Gaëlle Jotham et FXG (agence de presse GHM)
Trois questions à Me Lev Forster, avocat de Lana Tetuanui
« La déclaration des droits de l’Homme prohibe l’automaticité des peines »
Qu’en est-il du débat autour de l’article L7 ?
Mon confrère François Quinquis et moi-même avons déposé une question prioritaire de constitutionnalité pour savoir si l’article L7 du code électoral qui crée une automaticité de l’inéligibilité est constitutionnel. Nous avons soulevé qu’il est contraire à l’article 8 de la déclaration des droits de l’Homme qui prévoit que les peines doivent être strictement nécessaires et donc qui prohibe l’automaticité des peines.

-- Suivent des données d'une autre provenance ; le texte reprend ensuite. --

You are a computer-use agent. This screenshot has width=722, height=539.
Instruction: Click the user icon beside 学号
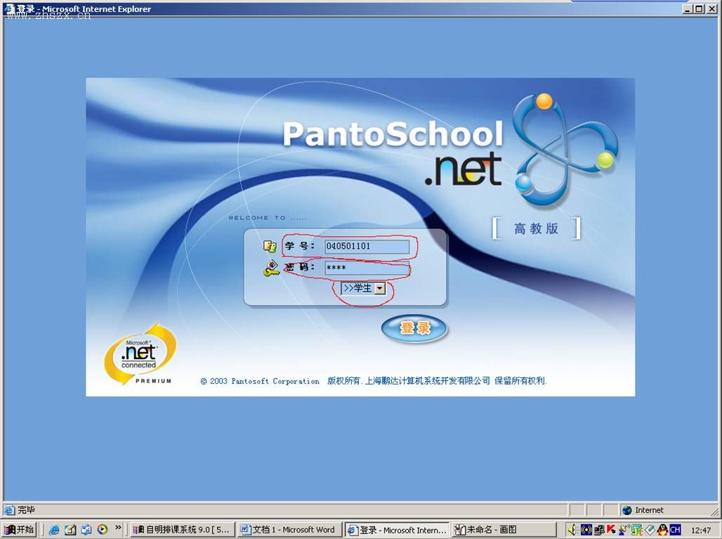click(x=270, y=247)
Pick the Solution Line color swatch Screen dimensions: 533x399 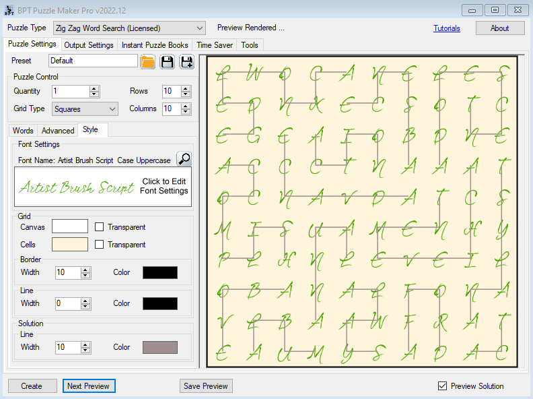click(160, 347)
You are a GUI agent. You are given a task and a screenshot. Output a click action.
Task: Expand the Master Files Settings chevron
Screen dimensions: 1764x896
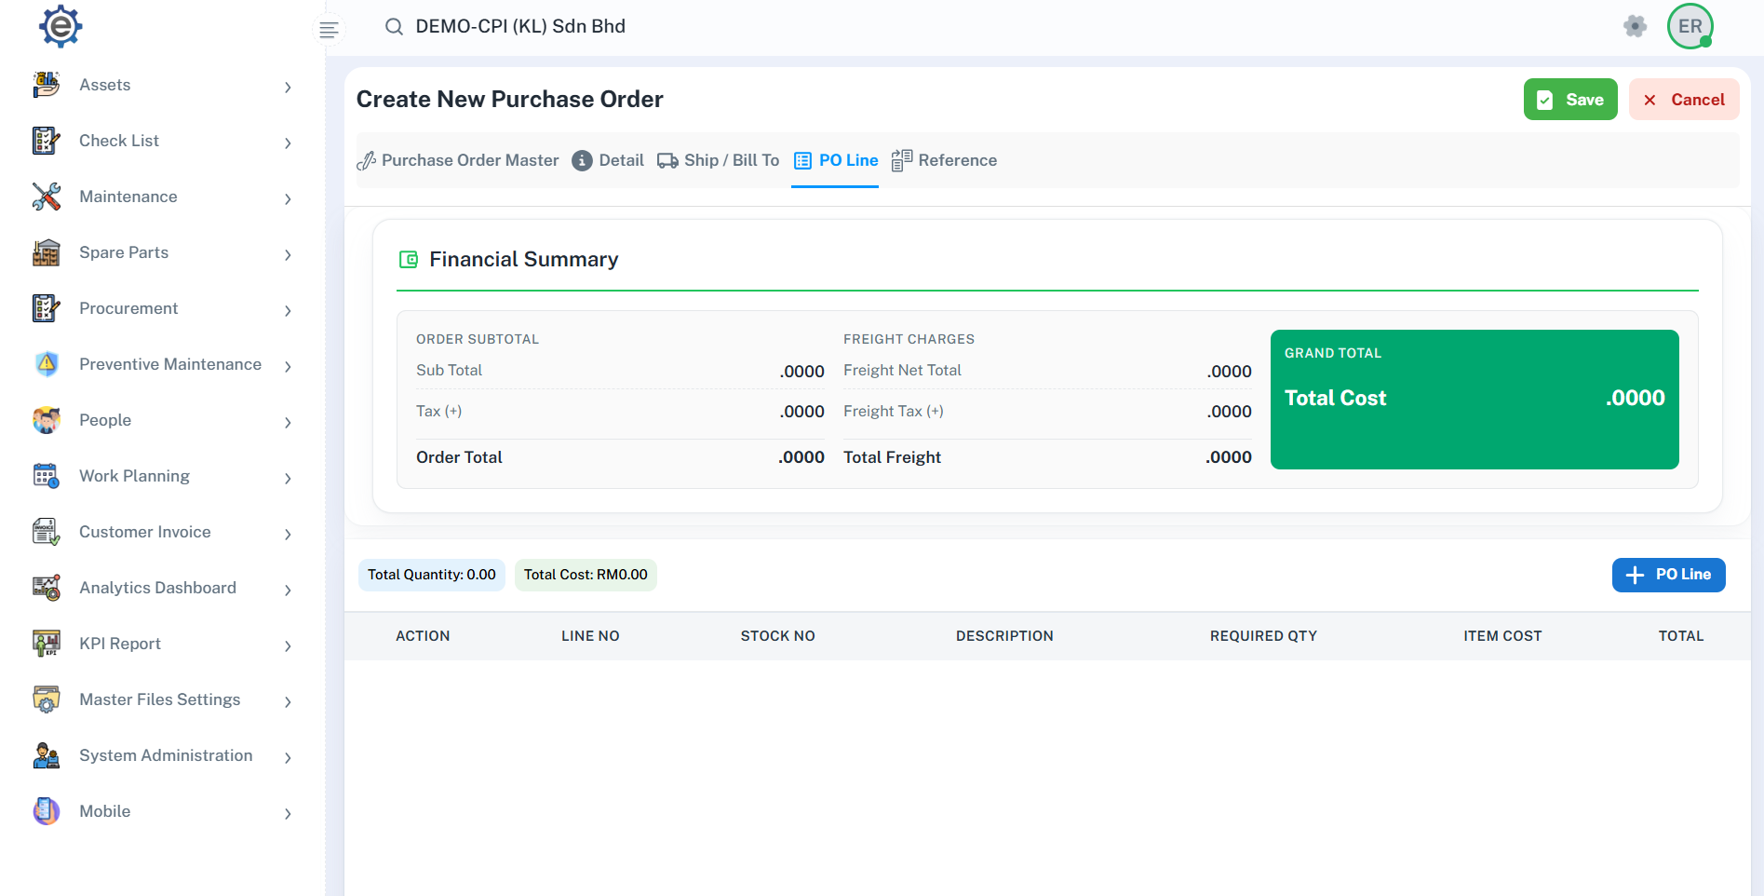(288, 701)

Il devrait laisser aux magistrats en fonction de leur souveraineté et de leur indépendance la faculté de prononcer ou de ne pas prononcer une inéligibilité.
Il s’agit de la même question soulevée par Me Lyon-Caen concernant Gaston Flosse ?
Exactement. Ce n’est pas mon client directement, puisque je défends sa compagne. Mais c’est un dossier que je connais bien évidemment, et que je suis étroitement. En l’occurrence c’est une question qui a été posée pour Gaston Flosse exactement dans les mêmes conditions et pour laquelle il semblerait que le Conseil constitutionnel soit amené à se prononcer prochainement.
Si jamais, le Conseil ne se prononce pas le 11, que se passerait-il le 1er juillet ?
En tout état de cause, ce n’est pas en raison du fait que le Conseil constitutionnel se prononcerait le 11 juin que la cour s’est donné ce délai jusqu’au 1er juillet. C’est pour que l’avocat général puisse répliquer à la demande et non pas pour se prononcer sur la QPC. Ensuite, l’affaire sera examinée dans le fond ; ça n’interdit et ça ne prohibe absolument pas la possibilité d’aborder le fond au moment où ces questions là seront tranchées. Et ce n’est pas une question qui annule le fait que le fond soit abordé.